Exercise material
###
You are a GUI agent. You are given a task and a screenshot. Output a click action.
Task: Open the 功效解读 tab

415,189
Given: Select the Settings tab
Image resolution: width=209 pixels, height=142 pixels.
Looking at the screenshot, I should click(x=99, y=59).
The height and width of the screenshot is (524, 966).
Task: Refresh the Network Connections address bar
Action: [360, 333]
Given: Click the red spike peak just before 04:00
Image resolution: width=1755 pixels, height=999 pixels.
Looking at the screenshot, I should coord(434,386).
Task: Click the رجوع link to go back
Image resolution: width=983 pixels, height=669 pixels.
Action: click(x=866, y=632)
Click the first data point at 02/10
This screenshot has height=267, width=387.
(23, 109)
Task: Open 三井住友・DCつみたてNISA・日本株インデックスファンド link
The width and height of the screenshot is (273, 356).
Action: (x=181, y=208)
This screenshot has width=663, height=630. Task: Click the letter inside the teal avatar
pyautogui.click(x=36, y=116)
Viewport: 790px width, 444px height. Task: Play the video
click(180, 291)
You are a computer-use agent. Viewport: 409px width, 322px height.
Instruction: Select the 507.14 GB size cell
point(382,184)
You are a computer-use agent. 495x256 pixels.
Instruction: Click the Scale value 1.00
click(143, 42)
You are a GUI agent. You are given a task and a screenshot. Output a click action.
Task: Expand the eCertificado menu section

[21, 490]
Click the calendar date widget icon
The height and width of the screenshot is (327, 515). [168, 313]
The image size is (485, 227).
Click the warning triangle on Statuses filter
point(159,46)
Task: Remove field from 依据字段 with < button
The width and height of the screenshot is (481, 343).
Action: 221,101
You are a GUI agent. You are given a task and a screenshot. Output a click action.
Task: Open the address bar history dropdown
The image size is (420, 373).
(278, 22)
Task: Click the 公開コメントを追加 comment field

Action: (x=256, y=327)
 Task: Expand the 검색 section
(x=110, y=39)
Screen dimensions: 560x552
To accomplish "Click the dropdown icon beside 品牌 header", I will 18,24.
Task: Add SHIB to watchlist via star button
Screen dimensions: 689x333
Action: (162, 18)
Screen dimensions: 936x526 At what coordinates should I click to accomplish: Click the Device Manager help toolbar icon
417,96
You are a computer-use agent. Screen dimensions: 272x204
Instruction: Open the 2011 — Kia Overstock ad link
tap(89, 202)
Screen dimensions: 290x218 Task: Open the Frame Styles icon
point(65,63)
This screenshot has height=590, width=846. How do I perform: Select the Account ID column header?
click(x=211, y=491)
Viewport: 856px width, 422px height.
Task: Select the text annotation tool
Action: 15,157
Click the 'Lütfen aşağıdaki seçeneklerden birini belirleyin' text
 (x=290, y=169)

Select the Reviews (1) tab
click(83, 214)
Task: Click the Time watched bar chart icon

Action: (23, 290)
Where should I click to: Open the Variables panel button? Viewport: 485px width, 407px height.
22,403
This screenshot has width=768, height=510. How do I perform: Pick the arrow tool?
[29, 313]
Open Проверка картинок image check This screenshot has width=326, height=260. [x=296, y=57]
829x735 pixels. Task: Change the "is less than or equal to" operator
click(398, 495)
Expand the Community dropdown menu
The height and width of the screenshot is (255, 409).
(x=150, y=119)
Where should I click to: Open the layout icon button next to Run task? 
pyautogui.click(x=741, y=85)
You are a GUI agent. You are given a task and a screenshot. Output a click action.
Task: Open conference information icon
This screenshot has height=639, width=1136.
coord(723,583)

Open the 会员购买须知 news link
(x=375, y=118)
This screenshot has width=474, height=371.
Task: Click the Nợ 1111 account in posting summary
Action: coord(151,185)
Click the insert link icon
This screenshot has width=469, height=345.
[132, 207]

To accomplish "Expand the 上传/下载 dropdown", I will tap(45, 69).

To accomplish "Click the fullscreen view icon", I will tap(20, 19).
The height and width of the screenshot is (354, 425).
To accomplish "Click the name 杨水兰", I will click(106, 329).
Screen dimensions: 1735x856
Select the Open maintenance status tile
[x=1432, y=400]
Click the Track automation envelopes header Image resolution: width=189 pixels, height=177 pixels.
###
Task item
Copy the records above exactly, leaving nothing out.

Solution for this problem
You are a GUI agent. You are given a task and a screenshot. Output a click action.
Task: Open the 功效解读 tab

415,189
Given: Select the Settings tab
Image resolution: width=209 pixels, height=142 pixels.
Looking at the screenshot, I should click(x=99, y=59).
The height and width of the screenshot is (524, 966).
Task: Refresh the Network Connections address bar
Action: [360, 333]
Given: Click the red spike peak just before 04:00
Image resolution: width=1755 pixels, height=999 pixels.
Looking at the screenshot, I should coord(434,386).
Task: Click the رجوع link to go back
Image resolution: width=983 pixels, height=669 pixels.
Action: click(x=866, y=632)
Click the first data point at 02/10
This screenshot has height=267, width=387.
(23, 109)
Task: Open 三井住友・DCつみたてNISA・日本株インデックスファンド link
The width and height of the screenshot is (273, 356).
Action: (x=181, y=208)
This screenshot has width=663, height=630. Task: Click the letter inside the teal avatar
pyautogui.click(x=36, y=116)
Viewport: 790px width, 444px height. Task: Play the video
click(180, 291)
You are a computer-use agent. Viewport: 409px width, 322px height.
Instruction: Select the 507.14 GB size cell
point(382,184)
You are a computer-use agent. 495x256 pixels.
Instruction: Click the Scale value 1.00
click(143, 42)
You are a GUI agent. You are given a task and a screenshot. Output a click action.
Task: Expand the eCertificado menu section

[21, 490]
Click the calendar date widget icon
The height and width of the screenshot is (327, 515). [168, 313]
The image size is (485, 227).
Click the warning triangle on Statuses filter
point(159,46)
Task: Remove field from 依据字段 with < button
The width and height of the screenshot is (481, 343).
Action: 221,101
You are a GUI agent. You are given a task and a screenshot. Output a click action.
Task: Open the address bar history dropdown
The image size is (420, 373).
(278, 22)
Task: Click the 公開コメントを追加 comment field

Action: (x=256, y=327)
 Task: Expand the 검색 section
(x=110, y=39)
Screen dimensions: 560x552
To accomplish "Click the dropdown icon beside 品牌 header", I will 18,24.
Task: Add SHIB to watchlist via star button
Screen dimensions: 689x333
Action: (162, 18)
Screen dimensions: 936x526 At what coordinates should I click to accomplish: Click the Device Manager help toolbar icon
417,96
You are a computer-use agent. Screen dimensions: 272x204
Instruction: Open the 2011 — Kia Overstock ad link
tap(89, 202)
Screen dimensions: 290x218 Task: Open the Frame Styles icon
point(65,63)
This screenshot has height=590, width=846. How do I perform: Select the Account ID column header?
click(x=211, y=491)
Viewport: 856px width, 422px height.
Task: Select the text annotation tool
Action: 15,157
Click the 'Lütfen aşağıdaki seçeneklerden birini belirleyin' text
 (x=290, y=169)

Select the Reviews (1) tab
click(83, 214)
Task: Click the Time watched bar chart icon

Action: (23, 290)
Where should I click to: Open the Variables panel button? Viewport: 485px width, 407px height.
22,403
This screenshot has width=768, height=510. How do I perform: Pick the arrow tool?
[29, 313]
Open Проверка картинок image check This screenshot has width=326, height=260. [x=296, y=57]
829x735 pixels. Task: Change the "is less than or equal to" operator
click(398, 495)
Expand the Community dropdown menu
The height and width of the screenshot is (255, 409).
(x=150, y=119)
Where should I click to: Open the layout icon button next to Run task? 
pyautogui.click(x=741, y=85)
You are a GUI agent. You are given a task and a screenshot. Output a click action.
Task: Open conference information icon
This screenshot has height=639, width=1136.
coord(723,583)

Open the 会员购买须知 news link
(x=375, y=118)
This screenshot has width=474, height=371.
Task: Click the Nợ 1111 account in posting summary
Action: coord(151,185)
Click the insert link icon
This screenshot has width=469, height=345.
[132, 207]

To accomplish "Expand the 上传/下载 dropdown", I will tap(45, 69).

To accomplish "Click the fullscreen view icon", I will tap(20, 19).
The height and width of the screenshot is (354, 425).
To accomplish "Click the name 杨水兰", I will click(106, 329).
Screen dimensions: 1735x856
Select the Open maintenance status tile
[x=1432, y=400]
Click the Track automation envelopes header Image resolution: width=189 pixels, height=177 pixels.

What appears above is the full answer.